GIVEN RECORDS:
_ _ _ _

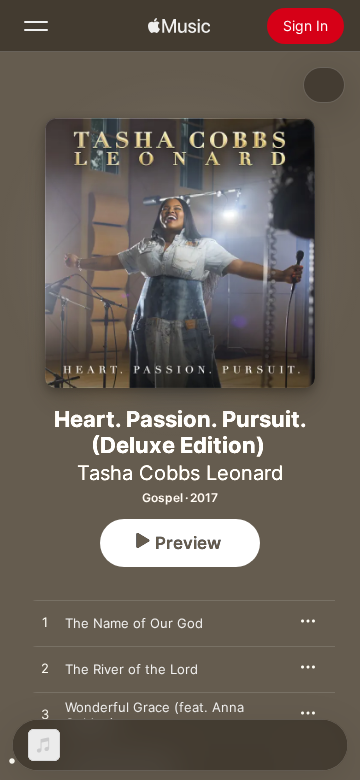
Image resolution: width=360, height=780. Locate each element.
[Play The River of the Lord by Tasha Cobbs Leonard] (45, 669)
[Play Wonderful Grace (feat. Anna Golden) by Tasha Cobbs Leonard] (45, 715)
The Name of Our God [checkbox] (134, 623)
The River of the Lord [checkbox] (131, 669)
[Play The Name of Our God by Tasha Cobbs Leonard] (45, 623)
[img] (179, 26)
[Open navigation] (36, 26)
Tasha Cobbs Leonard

_ _ _ _

Could you count the lines in the material above that include the word "checkbox"? Give the count alone.

RESULT BELOW:
2